Use regular mouse traps.  Use peanut butter or apple for bait. (You can also use peanut butter rolled with oats.) If you use apple, you’ll have to tie it on. Otherwise, you’ll probably lose the bait and vole.

  • When you see holes (tunnel exits) that indicate their presence, place the trap at the hole.
  • Depending on the positioning of the hole you might have to pull away some soil to make a flat surface for the trap. Remove as much earth as you have to in order to set the trap properly.
  • Turn a large plastic flower pot or bucket upside down and place it over the trap and hole so they’re in the dark.  (Voles are said to only take the bait in the dark.)
  • Then place a brick or rock on top of the pot or bucket to keep it from being knocked over by the wind or whatever.
  • Many times you can catch one, two or several very quickly (within a few hours) depending on how many voles are living in that particular tunnel.

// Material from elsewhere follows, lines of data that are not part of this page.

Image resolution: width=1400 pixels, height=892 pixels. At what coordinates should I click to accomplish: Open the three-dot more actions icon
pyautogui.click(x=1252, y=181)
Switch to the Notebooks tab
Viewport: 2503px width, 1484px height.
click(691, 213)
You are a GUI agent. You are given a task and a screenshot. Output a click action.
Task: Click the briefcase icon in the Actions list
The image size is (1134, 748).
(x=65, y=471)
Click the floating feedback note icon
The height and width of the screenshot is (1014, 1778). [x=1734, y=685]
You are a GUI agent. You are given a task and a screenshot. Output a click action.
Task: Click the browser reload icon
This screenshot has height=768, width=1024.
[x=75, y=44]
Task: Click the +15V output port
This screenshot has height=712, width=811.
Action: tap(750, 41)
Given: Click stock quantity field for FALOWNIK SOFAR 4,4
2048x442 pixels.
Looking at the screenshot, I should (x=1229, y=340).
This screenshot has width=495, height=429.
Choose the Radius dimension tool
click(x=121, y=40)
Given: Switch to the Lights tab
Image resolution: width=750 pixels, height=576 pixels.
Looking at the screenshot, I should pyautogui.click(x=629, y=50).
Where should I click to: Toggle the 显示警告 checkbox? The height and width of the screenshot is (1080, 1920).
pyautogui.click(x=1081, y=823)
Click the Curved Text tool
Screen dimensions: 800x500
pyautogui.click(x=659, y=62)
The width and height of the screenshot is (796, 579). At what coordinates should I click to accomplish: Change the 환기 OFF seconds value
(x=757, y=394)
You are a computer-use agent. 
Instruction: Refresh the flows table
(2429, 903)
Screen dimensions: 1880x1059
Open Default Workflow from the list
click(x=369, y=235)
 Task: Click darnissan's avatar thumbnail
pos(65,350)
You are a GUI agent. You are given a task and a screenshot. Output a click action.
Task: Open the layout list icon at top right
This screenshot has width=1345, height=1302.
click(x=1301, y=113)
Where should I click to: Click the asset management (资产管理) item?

Other times you might get one a day.  Sometimes, you have to leave the trap for a few days. (Remember they use lots of holes.) If you don’t get anything after 3 days — stir up the soil so the tunnels collapse.  If the area is active, they will resurface at another spot so you can set the trap again.

In the growing season especially, exit holes can be concealed by a plant or mulch. Just take time to look.  You’ll find them.

In the winter they’re easier to find — and will more than likely show up in your cold frames or under your hoop tunnels —- usually right beside your best lettuce plant.

For maintenance trapping I usually set 3 traps.  If I notice a lot of damage I sometimes set as many as 6 traps.  If you have a major infestation, you can set 12 or 24 traps.

But REMEMBER: watching and resetting 3 traps consistently is better than setting 24 and then not being consistent with the duties involved.